*Work item*:
Set down the full data below exactly as given, please.

*Supplied records*:
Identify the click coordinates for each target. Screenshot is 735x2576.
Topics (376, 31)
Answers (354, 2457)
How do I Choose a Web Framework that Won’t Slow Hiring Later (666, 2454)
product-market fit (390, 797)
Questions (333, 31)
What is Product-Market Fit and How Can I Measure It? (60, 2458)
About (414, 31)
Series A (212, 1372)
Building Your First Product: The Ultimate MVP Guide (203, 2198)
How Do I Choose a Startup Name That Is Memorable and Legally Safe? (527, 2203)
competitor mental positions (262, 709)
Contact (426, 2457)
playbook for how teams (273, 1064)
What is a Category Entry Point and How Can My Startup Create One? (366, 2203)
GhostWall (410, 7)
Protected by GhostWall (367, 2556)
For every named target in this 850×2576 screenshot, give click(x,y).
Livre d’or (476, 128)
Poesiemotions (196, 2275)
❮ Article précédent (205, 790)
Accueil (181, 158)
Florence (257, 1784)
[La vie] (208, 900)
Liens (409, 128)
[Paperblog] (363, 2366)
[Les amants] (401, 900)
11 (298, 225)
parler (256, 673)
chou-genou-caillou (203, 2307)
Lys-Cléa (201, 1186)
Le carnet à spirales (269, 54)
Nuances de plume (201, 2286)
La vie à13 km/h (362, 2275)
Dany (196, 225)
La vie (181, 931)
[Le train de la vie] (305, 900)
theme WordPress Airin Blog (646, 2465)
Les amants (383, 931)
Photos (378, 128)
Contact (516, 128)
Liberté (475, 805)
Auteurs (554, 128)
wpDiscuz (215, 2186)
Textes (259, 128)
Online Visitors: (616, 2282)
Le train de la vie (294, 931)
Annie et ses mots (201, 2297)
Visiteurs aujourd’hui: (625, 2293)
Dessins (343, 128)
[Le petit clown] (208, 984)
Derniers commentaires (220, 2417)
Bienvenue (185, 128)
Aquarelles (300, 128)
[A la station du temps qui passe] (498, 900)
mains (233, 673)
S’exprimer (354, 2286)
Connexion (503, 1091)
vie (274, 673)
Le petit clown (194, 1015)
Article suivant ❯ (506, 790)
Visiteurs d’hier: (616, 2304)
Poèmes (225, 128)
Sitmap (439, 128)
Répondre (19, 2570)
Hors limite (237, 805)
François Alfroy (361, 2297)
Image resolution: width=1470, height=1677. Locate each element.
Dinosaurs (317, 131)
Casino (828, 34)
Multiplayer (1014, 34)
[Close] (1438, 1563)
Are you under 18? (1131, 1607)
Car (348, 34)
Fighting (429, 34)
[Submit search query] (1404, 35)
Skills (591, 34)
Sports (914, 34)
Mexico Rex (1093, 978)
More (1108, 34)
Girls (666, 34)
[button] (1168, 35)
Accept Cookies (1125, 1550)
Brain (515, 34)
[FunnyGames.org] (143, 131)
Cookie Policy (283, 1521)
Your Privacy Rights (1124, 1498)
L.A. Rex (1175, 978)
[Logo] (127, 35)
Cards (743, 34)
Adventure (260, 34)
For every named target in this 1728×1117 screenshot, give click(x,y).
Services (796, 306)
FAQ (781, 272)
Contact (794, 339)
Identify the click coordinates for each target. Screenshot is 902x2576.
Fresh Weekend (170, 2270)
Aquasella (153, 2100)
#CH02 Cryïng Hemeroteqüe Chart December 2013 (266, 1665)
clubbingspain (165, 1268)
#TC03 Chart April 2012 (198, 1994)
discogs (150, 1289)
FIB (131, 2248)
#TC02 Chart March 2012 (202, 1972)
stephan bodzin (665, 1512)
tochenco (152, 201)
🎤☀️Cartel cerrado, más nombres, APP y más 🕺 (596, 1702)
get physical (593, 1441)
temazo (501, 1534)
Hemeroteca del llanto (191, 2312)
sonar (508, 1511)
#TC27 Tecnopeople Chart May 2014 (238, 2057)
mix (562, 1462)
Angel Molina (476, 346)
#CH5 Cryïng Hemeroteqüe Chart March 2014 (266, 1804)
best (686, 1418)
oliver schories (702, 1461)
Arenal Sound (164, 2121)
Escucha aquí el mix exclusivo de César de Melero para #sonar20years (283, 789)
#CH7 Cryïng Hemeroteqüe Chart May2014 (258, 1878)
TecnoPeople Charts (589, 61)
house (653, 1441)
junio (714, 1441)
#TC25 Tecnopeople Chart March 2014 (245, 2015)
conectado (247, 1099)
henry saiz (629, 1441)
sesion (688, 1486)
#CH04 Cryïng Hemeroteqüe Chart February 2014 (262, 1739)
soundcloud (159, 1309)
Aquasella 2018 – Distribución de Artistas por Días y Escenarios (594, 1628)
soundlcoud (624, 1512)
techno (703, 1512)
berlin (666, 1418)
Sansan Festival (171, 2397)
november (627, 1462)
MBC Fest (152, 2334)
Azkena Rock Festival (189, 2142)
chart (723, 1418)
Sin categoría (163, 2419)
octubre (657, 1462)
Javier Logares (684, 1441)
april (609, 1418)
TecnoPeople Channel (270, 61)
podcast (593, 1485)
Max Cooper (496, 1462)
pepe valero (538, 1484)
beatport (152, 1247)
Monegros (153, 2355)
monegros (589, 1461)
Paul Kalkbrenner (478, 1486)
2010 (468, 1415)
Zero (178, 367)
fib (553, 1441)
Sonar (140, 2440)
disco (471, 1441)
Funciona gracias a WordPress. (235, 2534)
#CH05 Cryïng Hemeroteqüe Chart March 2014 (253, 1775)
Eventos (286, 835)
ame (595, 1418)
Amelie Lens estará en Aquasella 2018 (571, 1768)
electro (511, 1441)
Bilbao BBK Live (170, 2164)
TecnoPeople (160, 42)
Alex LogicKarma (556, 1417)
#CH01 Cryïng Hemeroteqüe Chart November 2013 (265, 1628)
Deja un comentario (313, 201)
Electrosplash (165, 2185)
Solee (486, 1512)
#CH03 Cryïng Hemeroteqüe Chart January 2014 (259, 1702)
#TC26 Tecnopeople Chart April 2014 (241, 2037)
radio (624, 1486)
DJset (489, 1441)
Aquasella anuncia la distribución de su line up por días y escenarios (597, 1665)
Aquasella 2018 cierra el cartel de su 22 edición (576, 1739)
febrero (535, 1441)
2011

*Solution*:
Identify the click coordinates for each target. Screenshot is 735x2576.
Topics (376, 31)
Answers (354, 2457)
How do I Choose a Web Framework that Won’t Slow Hiring Later (666, 2454)
product-market fit (390, 797)
Questions (333, 31)
What is Product-Market Fit and How Can I Measure It? (60, 2458)
About (414, 31)
Series A (212, 1372)
Building Your First Product: The Ultimate MVP Guide (203, 2198)
How Do I Choose a Startup Name That Is Memorable and Legally Safe? (527, 2203)
competitor mental positions (262, 709)
Contact (426, 2457)
playbook for how teams (273, 1064)
What is a Category Entry Point and How Can My Startup Create One? (366, 2203)
GhostWall (410, 7)
Protected by GhostWall (367, 2556)
For every named target in this 850×2576 screenshot, give click(x,y).
Livre d’or (476, 128)
Poesiemotions (196, 2275)
❮ Article précédent (205, 790)
Accueil (181, 158)
Florence (257, 1784)
[La vie] (208, 900)
Liens (409, 128)
[Paperblog] (363, 2366)
[Les amants] (401, 900)
11 (298, 225)
parler (256, 673)
chou-genou-caillou (203, 2307)
Lys-Cléa (201, 1186)
Le carnet à spirales (269, 54)
Nuances de plume (201, 2286)
La vie à13 km/h (362, 2275)
Dany (196, 225)
La vie (181, 931)
[Le train de la vie] (305, 900)
theme WordPress Airin Blog (646, 2465)
Les amants (383, 931)
Photos (378, 128)
Contact (516, 128)
Liberté (475, 805)
Auteurs (554, 128)
wpDiscuz (215, 2186)
Textes (259, 128)
Online Visitors: (616, 2282)
Le train de la vie (294, 931)
Annie et ses mots (201, 2297)
Visiteurs aujourd’hui: (625, 2293)
Dessins (343, 128)
[Le petit clown] (208, 984)
Derniers commentaires (220, 2417)
Bienvenue (185, 128)
Aquarelles (300, 128)
[A la station du temps qui passe] (498, 900)
mains (233, 673)
S’exprimer (354, 2286)
Connexion (503, 1091)
vie (274, 673)
Le petit clown (194, 1015)
Article suivant ❯ (506, 790)
Visiteurs d’hier: (616, 2304)
Poèmes (225, 128)
Sitmap (439, 128)
Répondre (19, 2570)
Hors limite (237, 805)
François Alfroy (361, 2297)
Image resolution: width=1470, height=1677. Locate each element.
Dinosaurs (317, 131)
Casino (828, 34)
Multiplayer (1014, 34)
[Close] (1438, 1563)
Are you under 18? (1131, 1607)
Car (348, 34)
Fighting (429, 34)
[Submit search query] (1404, 35)
Skills (591, 34)
Sports (914, 34)
Mexico Rex (1093, 978)
More (1108, 34)
Girls (666, 34)
[button] (1168, 35)
Accept Cookies (1125, 1550)
Brain (515, 34)
[FunnyGames.org] (143, 131)
Cookie Policy (283, 1521)
Your Privacy Rights (1124, 1498)
L.A. Rex (1175, 978)
[Logo] (127, 35)
Cards (743, 34)
Adventure (260, 34)
For every named target in this 1728×1117 screenshot, give click(x,y).
Services (796, 306)
FAQ (781, 272)
Contact (794, 339)
Identify the click coordinates for each target. Screenshot is 902x2576.
Fresh Weekend (170, 2270)
Aquasella (153, 2100)
#CH02 Cryïng Hemeroteqüe Chart December 2013 (266, 1665)
clubbingspain (165, 1268)
#TC03 Chart April 2012 (198, 1994)
discogs (150, 1289)
FIB (131, 2248)
#TC02 Chart March 2012 (202, 1972)
stephan bodzin (665, 1512)
tochenco (152, 201)
🎤☀️Cartel cerrado, más nombres, APP y más 🕺 (596, 1702)
get physical (593, 1441)
temazo (501, 1534)
Hemeroteca del llanto (191, 2312)
sonar (508, 1511)
#TC27 Tecnopeople Chart May 2014 (238, 2057)
mix (562, 1462)
Angel Molina (476, 346)
#CH5 Cryïng Hemeroteqüe Chart March 2014 (266, 1804)
best (686, 1418)
oliver schories (702, 1461)
Arenal Sound (164, 2121)
Escucha aquí el mix exclusivo de César de Melero para #sonar20years (283, 789)
#CH7 Cryïng Hemeroteqüe Chart May2014 (258, 1878)
TecnoPeople Charts (589, 61)
house (653, 1441)
junio (714, 1441)
#TC25 Tecnopeople Chart March 2014 (245, 2015)
conectado (247, 1099)
henry saiz (629, 1441)
sesion (688, 1486)
#CH04 Cryïng Hemeroteqüe Chart February 2014 (262, 1739)
soundcloud (159, 1309)
Aquasella 2018 – Distribución de Artistas por Días y Escenarios (594, 1628)
soundlcoud (624, 1512)
techno (703, 1512)
berlin (666, 1418)
Sansan Festival (171, 2397)
november (627, 1462)
MBC Fest (152, 2334)
Azkena Rock Festival (189, 2142)
chart (723, 1418)
Sin categoría (163, 2419)
octubre (657, 1462)
Javier Logares (684, 1441)
april (609, 1418)
TecnoPeople Channel (270, 61)
podcast (593, 1485)
Max Cooper (496, 1462)
pepe valero (538, 1484)
beatport (152, 1247)
Monegros (153, 2355)
monegros (589, 1461)
Paul Kalkbrenner (478, 1486)
2010 (468, 1415)
Zero (178, 367)
fib (553, 1441)
Sonar (140, 2440)
disco (471, 1441)
Funciona gracias a WordPress. (235, 2534)
#CH05 Cryïng Hemeroteqüe Chart March 2014 (253, 1775)
Eventos (286, 835)
ame (595, 1418)
Amelie Lens estará en Aquasella 2018 (571, 1768)
electro (511, 1441)
Bilbao BBK Live (170, 2164)
TecnoPeople (160, 42)
Alex LogicKarma (556, 1417)
#CH01 Cryïng Hemeroteqüe Chart November 2013 (265, 1628)
Deja un comentario (313, 201)
Electrosplash (165, 2185)
Solee (486, 1512)
#CH03 Cryïng Hemeroteqüe Chart January 2014 (259, 1702)
#TC26 Tecnopeople Chart April 2014 (241, 2037)
radio (624, 1486)
DJset (489, 1441)
Aquasella anuncia la distribución de su line up por días y escenarios (597, 1665)
Aquasella 2018 cierra el cartel de su 22 edición (576, 1739)
febrero (535, 1441)
2011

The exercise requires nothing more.